On Classification: There Are Two Types of People

There's an old (bad) joke that goes: when it comes to classification, there are two types of people -- those who get it and those who don't. (Get it? The two types are the classes.)

Unfortunately, as a content neophyte, I put myself in the second group. I will nevertheless attempt to provide an overview of what I learned during Mary Holstege's talk yesterday at the 3rd "annual" (the first two were bi-annual) Mark Logic user conference. Mary's talk previewed the industry's first XML-aware classifier, which will be rolled out in a soon-to-be-announced, new release of MarkLogic Server.

The new classifier is fairly standard in that it uses a support vector machine (SVM) to classify documents into multiple buckets. Conceptually, given a collection of points (documents) it tries to draw the optimal line through them to separate them into a defined number of classes. In reality, because the classification is multidimensional, it's actually trying to draw a hyperplane through them. The math behind it gets quite hideous quite quickly so even venturing to the Wikipedia page on SVM is not for the faint of heart.

What's unusual about the classifier is that it's XML-aware. Specifically, it works in conjunction with the MarkLogic XML indexer which understands how to index content (e.g., words, phrases), structure (e.g., XML elements), and most importantly, the combination of the two.

Just watching the crowd you could see that the old joke is actually quite true. About half the crowd was grooving, really appreciating the power of the innovation. The other half, including me, were holding on for dear life.

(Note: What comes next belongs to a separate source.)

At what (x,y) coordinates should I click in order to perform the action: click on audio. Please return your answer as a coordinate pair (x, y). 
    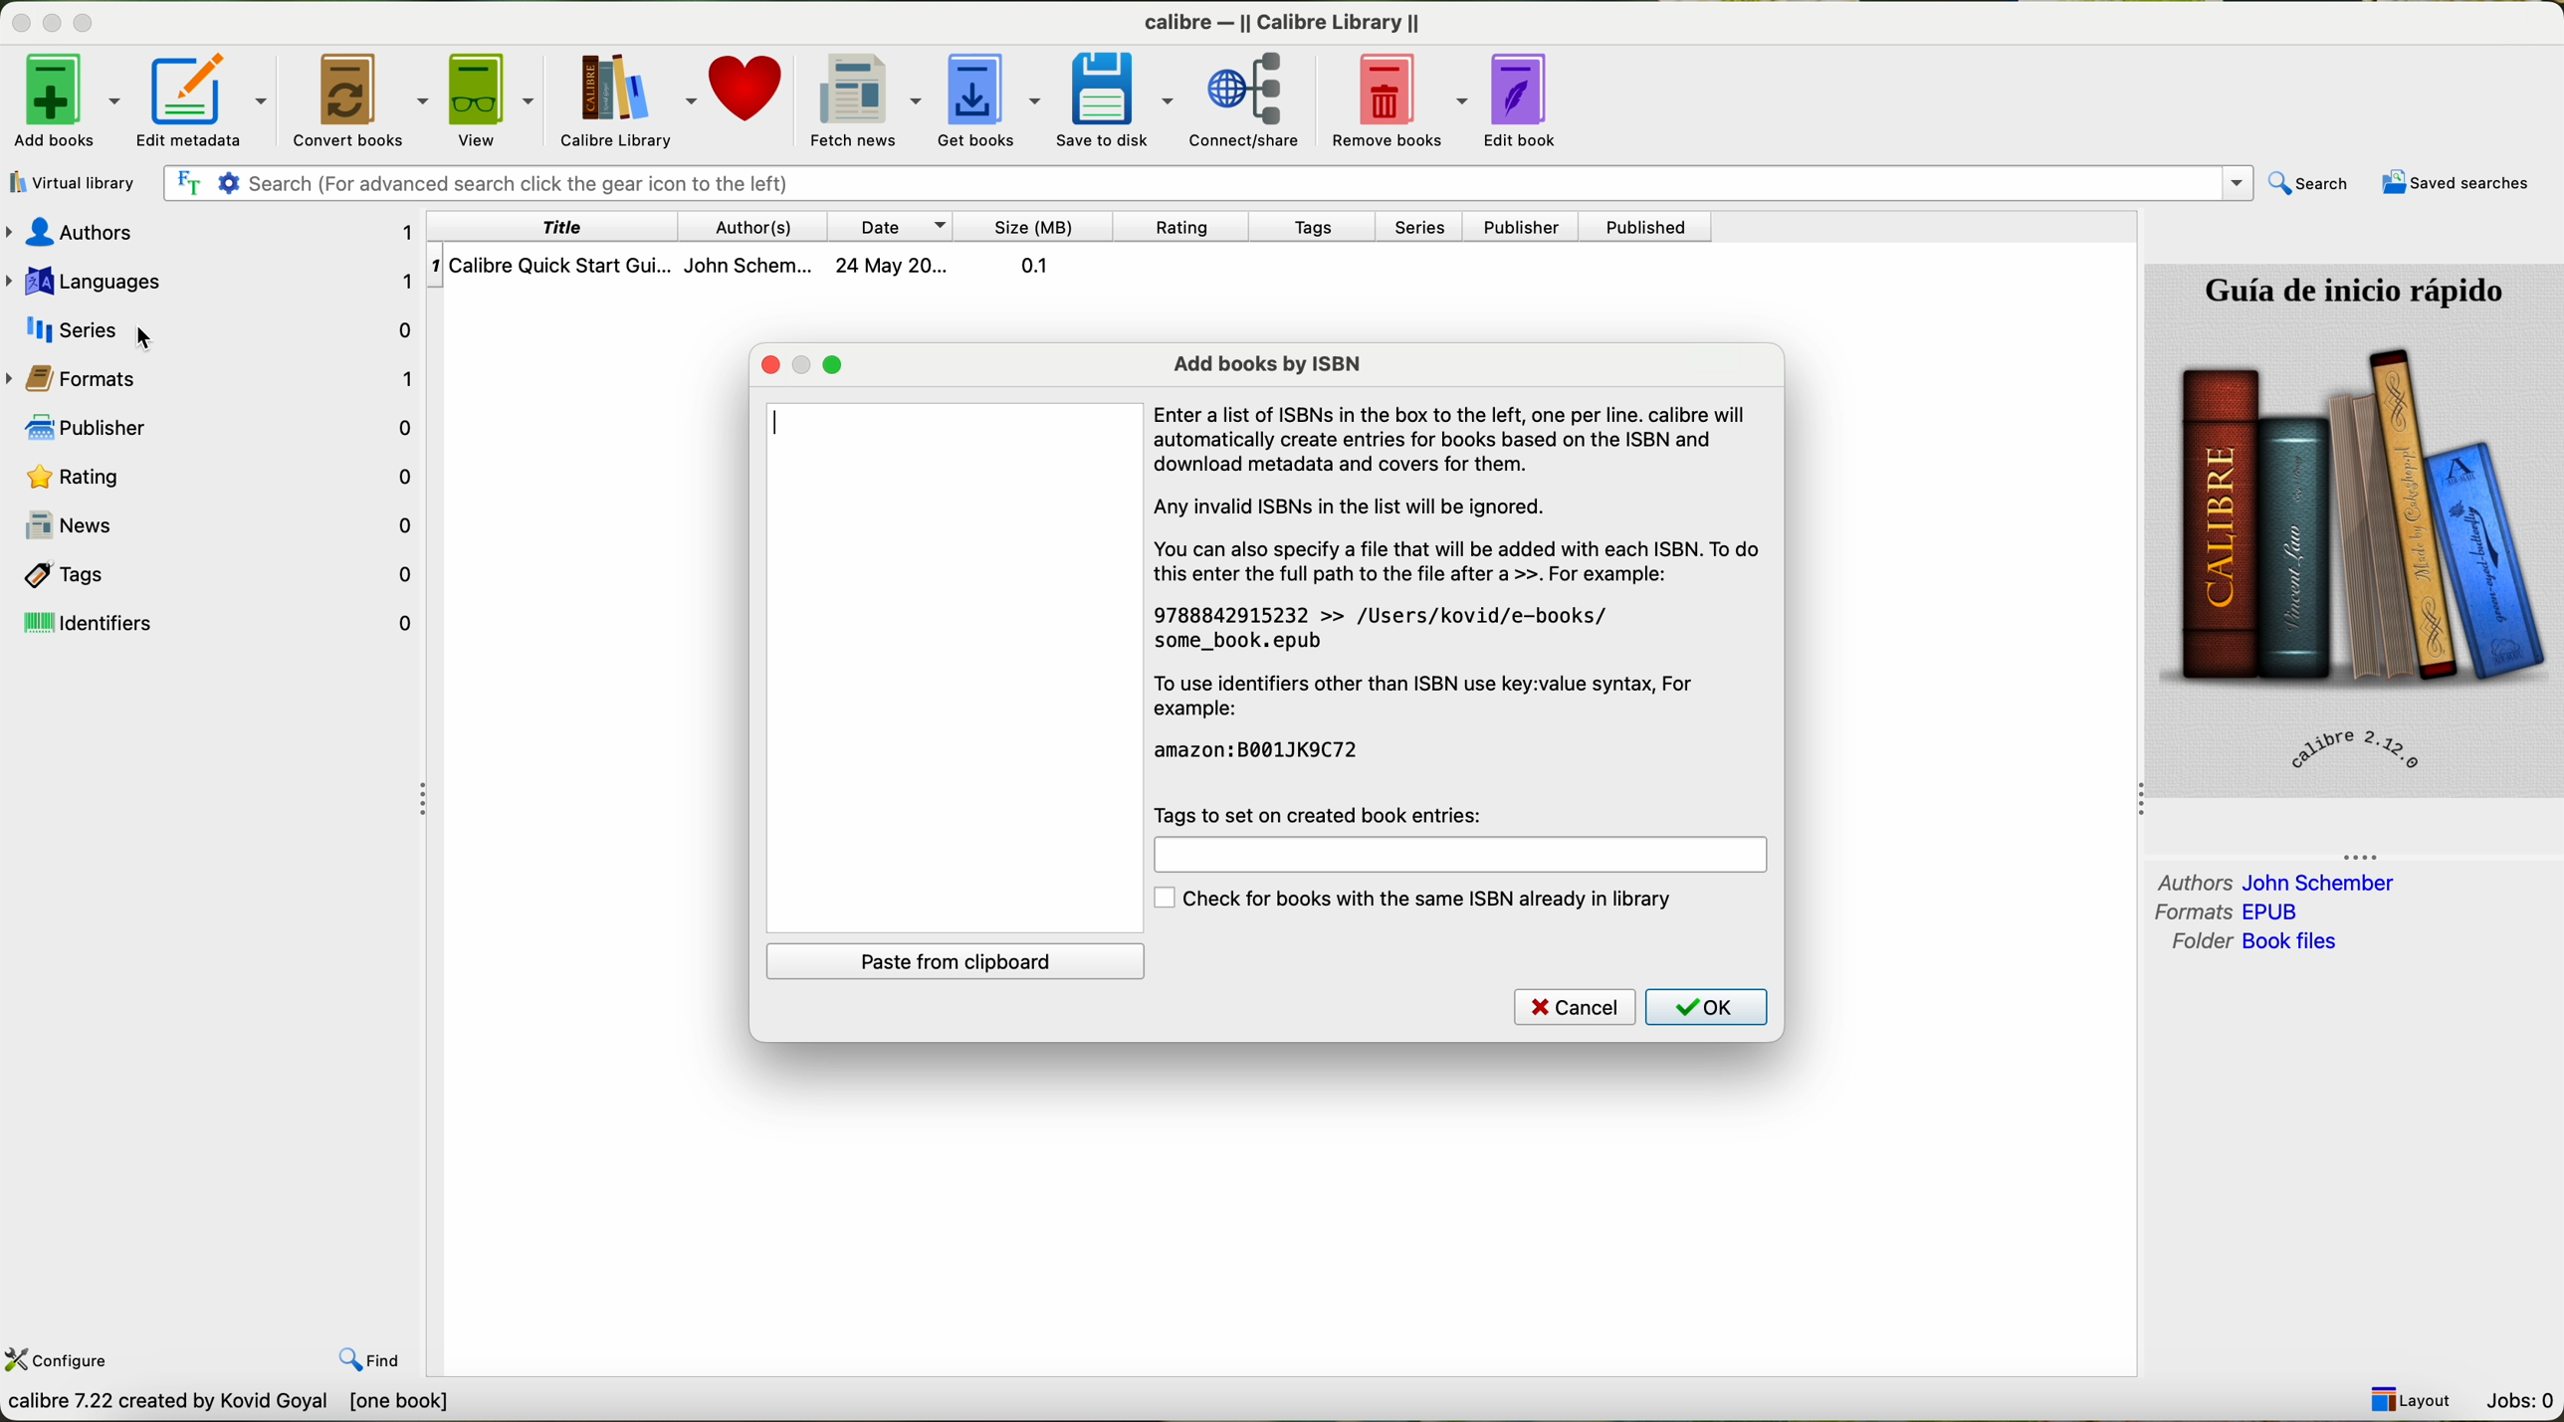
    Looking at the image, I should click on (226, 234).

For me, the technology was reminiscent of data mining. You feed the classifier a training set -- ideally a statistically significant, random subset of the documents to be classified. You first manually classify the training set into the desired classes (e.g., sort cases into torts, litigation, and bankruptices). Then you "train" the classifier by feeding it the already-classified training set. It then builds its mathematical model. Then the fun begins -- you feed it the rest of the documents and it classifies them.

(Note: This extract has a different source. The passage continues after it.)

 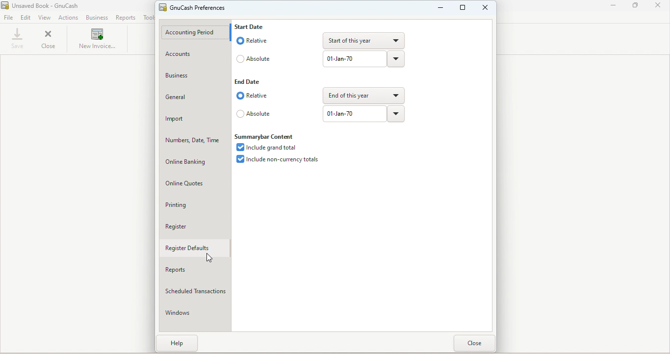 I want to click on Business, so click(x=195, y=76).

There are lots of control knobs that let you tune the algorithm (which, like data mining, seems like a bit of a dark art to configure). There is lots of math to let you know how well the classifier thinks it's doing. And, of course, in the end, you can always walk thru the collection and spot-check various documents to see if you agree with what it did.

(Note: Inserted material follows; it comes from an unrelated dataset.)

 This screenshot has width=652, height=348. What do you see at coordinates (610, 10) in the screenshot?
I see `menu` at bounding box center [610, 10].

Mary's demo was interesting. She trained the classifier using 1/2 of Shakespeare's works, classifying them into tragedy, comedy, and history. She tuned the algorithm a bit to show the control knobs. Then she demonstrated classifying the rest of Shakespeare using the algorithm. (Yes, it worked well.) Then, showing some XML power, she demonstrated classifying the individual lines of the plays along the same buckets. Then, showing more XML power, she classified characters according to the number of lines of each type that they delivered.

Then, for the

coup de grace

, she showed some real robustness in the system by using the tuned algorithm to classify U2 lyrics. And it still worked reasonably well. (Which technically, it shouldn't have, because the training set was about as far from U2 lyrics as one can imagine.)

At the end of the speech, I tracked down some of the first-group (who got it) people and asked them why they were so excited. This is what they told me. The problem with most classifiers, it seems, is that they only work well for short documents. Newsfeeds were cited as an optimal example -- lots of short articles. In longer works it seems that the differences among them get damped out by the volume of content, so it gets progressively harder for the classifier to do its job.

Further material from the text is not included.